Exercise task A: From the patent comments below, list every organization or institution named.
Exercise task B:
Answer these from the patent comments below, one answer per line and labeled the same way:
(i) In what year did Sullivan read the Teece article?
(ii) What was the title of that article?
(iii) What does the last comment give wired kudos for?
Exercise task C: In the patent comments below, why does the writer find Sullivan's stance ironic?

Passage given:
|---|

Quick sombody with some cash get a patent for the open source development model or we will all be screwed!
Did anybody else catch the irony here?
From the article: "In 1986 Sullivan read 'Profiting from Technological Innovation,' an article written by University of California at Berkeley business school professor David Teece. The Teece article formed the intellectual foundation upon which Sullivan eventually built ICM Group.... Sullivan says[:] 'Most everything I have done has come off that early work.'"
So Sullivan, who goes around encouraging other companies to obtain patents on their business models and then to sue the hell out of anyone infringing on them, owes the existence of his entire operation to the fact that Teece *didn't* patent the business model in his book! And he sees no irony here? Sullivan is trying to eradicate the free flow of innovative ideas even though he has been a prime beneficiary of them -- he wants to make sure nobody else gets a goose like the one that laid his personal golden egg.
What an asshole!
I don't understand why you suggest he read the work again. As he didn't provide an interpretation that was contrary to yours, or even an interpreatation at all, you can't insult him for his comment. Perhaps he is a crook, in which case is comment is absolutely justified. Anyways, to keep it on topic, kudos to wired for keepin it free.

|---|

Supplied information:
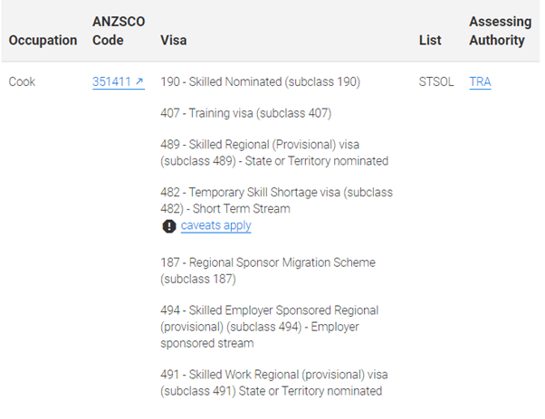Click the 190 Skilled Nominated visa entry
The image size is (545, 419).
[261, 82]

|---|

Correct response A: University of California at Berkeley (its business school), ICM Group, and wired.

Correct response B:
(i) 1986
(ii) "Profiting from Technological Innovation"
(iii) Keeping it free.

Correct response C: Sullivan urges companies to patent their business models and sue anyone who infringes. Yet his own operation exists only because Teece did not patent the business model that Sullivan built on. He is trying to stop the free flow of ideas even though he has been a prime beneficiary of it.